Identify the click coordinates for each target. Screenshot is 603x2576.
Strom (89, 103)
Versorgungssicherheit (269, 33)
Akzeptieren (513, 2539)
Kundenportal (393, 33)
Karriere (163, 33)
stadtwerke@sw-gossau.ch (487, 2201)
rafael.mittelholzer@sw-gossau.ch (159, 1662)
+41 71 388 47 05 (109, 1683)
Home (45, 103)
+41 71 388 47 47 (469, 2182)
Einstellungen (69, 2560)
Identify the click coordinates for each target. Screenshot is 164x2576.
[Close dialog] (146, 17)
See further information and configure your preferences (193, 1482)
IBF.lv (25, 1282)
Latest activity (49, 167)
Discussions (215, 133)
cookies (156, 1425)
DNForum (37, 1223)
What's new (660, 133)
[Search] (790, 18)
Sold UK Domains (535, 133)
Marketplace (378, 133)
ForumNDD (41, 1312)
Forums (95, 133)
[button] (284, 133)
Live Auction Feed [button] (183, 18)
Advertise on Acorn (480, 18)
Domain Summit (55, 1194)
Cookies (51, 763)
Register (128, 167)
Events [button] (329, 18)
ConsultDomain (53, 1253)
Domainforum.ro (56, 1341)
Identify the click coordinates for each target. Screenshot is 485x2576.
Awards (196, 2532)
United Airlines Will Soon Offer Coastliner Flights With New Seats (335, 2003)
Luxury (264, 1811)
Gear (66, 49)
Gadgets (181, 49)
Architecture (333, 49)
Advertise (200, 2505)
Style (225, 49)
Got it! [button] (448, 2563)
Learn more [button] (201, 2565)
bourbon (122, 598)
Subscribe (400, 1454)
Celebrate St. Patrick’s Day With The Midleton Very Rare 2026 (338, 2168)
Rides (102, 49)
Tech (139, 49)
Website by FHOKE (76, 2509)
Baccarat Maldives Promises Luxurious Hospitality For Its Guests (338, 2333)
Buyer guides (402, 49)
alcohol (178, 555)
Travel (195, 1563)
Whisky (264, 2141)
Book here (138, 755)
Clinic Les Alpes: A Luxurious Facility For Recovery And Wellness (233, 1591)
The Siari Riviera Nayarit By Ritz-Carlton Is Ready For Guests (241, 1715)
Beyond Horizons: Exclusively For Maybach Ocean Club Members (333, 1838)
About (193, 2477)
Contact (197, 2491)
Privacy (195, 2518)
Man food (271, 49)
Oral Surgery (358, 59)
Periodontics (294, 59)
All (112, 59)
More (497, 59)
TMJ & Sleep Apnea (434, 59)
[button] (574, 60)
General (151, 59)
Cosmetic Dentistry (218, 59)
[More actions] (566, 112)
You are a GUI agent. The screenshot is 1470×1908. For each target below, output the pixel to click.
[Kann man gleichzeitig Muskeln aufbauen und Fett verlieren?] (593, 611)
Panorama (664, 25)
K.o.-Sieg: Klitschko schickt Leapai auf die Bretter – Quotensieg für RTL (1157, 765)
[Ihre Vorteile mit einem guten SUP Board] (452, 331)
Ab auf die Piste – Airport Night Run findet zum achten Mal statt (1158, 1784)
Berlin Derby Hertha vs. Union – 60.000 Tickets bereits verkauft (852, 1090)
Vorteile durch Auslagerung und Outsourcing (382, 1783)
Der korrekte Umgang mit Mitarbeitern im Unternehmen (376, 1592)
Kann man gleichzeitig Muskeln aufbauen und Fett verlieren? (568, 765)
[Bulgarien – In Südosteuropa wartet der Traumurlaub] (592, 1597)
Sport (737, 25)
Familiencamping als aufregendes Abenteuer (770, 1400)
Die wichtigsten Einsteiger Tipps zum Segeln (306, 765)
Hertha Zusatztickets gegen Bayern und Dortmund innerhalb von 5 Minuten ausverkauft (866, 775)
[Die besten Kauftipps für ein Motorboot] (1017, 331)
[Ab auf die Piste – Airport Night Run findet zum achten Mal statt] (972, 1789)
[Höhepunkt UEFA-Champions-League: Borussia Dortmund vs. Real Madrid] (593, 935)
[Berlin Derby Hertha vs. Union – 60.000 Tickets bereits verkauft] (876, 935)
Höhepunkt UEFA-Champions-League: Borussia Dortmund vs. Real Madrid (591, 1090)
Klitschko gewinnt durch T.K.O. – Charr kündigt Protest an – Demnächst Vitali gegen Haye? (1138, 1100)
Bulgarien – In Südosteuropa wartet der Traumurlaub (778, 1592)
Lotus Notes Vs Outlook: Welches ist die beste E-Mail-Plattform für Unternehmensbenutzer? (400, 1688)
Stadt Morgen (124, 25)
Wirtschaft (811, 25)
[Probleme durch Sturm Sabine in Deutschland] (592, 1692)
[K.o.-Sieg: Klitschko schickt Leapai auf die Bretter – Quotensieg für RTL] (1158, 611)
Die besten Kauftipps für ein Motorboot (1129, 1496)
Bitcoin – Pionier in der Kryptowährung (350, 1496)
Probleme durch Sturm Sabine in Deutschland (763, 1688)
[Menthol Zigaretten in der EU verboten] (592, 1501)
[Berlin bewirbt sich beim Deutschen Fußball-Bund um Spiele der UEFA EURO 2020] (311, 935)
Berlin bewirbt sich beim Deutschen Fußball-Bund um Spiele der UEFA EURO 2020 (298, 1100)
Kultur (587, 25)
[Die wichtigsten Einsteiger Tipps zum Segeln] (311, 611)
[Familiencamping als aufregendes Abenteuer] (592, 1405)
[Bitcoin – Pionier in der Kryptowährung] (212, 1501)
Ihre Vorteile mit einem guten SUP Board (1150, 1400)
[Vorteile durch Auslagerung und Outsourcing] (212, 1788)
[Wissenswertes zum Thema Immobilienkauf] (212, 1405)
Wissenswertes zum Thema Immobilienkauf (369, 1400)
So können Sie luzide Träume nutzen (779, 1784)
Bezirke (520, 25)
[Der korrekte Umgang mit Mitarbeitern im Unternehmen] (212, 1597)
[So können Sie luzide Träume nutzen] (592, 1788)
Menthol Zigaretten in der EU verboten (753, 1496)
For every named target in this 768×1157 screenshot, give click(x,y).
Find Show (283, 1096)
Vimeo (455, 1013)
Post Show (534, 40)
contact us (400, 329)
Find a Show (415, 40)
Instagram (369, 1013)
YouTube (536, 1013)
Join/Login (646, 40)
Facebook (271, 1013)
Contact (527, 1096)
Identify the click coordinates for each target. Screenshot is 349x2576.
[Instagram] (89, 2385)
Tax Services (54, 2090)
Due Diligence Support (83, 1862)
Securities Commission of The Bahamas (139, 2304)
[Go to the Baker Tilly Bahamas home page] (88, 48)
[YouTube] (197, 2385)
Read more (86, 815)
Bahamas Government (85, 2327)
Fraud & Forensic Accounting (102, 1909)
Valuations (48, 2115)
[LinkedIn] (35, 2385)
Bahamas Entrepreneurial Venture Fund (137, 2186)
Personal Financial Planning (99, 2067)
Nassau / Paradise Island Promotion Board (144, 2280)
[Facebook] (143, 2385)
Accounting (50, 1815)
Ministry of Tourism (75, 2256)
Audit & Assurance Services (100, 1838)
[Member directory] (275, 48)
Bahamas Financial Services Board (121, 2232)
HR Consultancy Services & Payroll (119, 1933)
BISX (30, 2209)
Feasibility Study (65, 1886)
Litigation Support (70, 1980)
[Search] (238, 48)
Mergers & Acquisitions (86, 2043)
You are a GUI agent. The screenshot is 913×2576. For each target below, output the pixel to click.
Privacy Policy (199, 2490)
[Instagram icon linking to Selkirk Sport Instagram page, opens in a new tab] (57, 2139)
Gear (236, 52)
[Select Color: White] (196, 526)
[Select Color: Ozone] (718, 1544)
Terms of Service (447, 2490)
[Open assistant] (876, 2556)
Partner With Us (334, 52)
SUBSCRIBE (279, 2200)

--*--

For this exercise, repeat exactly the lines of the data above from the one with "Gear (66, 49)" down to the one with "Familiencamping als aufregendes Abenteuer (770, 1400)", both end lines included.

Gear (66, 49)
Gadgets (181, 49)
Architecture (333, 49)
Advertise (200, 2505)
Style (225, 49)
Got it! [button] (448, 2563)
Learn more [button] (201, 2565)
bourbon (122, 598)
Subscribe (400, 1454)
Celebrate St. Patrick’s Day With The Midleton Very Rare 2026 (338, 2168)
Rides (102, 49)
Tech (139, 49)
Website by FHOKE (76, 2509)
Baccarat Maldives Promises Luxurious Hospitality For Its Guests (338, 2333)
Buyer guides (402, 49)
alcohol (178, 555)
Travel (195, 1563)
Whisky (264, 2141)
Book here (138, 755)
Clinic Les Alpes: A Luxurious Facility For Recovery And Wellness (233, 1591)
The Siari Riviera Nayarit By Ritz-Carlton Is Ready For Guests (241, 1715)
Beyond Horizons: Exclusively For Maybach Ocean Club Members (333, 1838)
About (193, 2477)
Contact (197, 2491)
Privacy (195, 2518)
Man food (271, 49)
Oral Surgery (358, 59)
Periodontics (294, 59)
All (112, 59)
More (497, 59)
TMJ & Sleep Apnea (434, 59)
[button] (574, 60)
General (151, 59)
Cosmetic Dentistry (218, 59)
[More actions] (566, 112)
You are a GUI agent. The screenshot is 1470×1908. For each target below, output the pixel to click.
[Kann man gleichzeitig Muskeln aufbauen und Fett verlieren?] (593, 611)
Panorama (664, 25)
K.o.-Sieg: Klitschko schickt Leapai auf die Bretter – Quotensieg für RTL (1157, 765)
[Ihre Vorteile mit einem guten SUP Board] (452, 331)
Ab auf die Piste – Airport Night Run findet zum achten Mal statt (1158, 1784)
Berlin Derby Hertha vs. Union – 60.000 Tickets bereits verkauft (852, 1090)
Vorteile durch Auslagerung und Outsourcing (382, 1783)
Der korrekte Umgang mit Mitarbeitern im Unternehmen (376, 1592)
Kann man gleichzeitig Muskeln aufbauen und Fett verlieren? (568, 765)
[Bulgarien – In Südosteuropa wartet der Traumurlaub] (592, 1597)
Sport (737, 25)
Familiencamping als aufregendes Abenteuer (770, 1400)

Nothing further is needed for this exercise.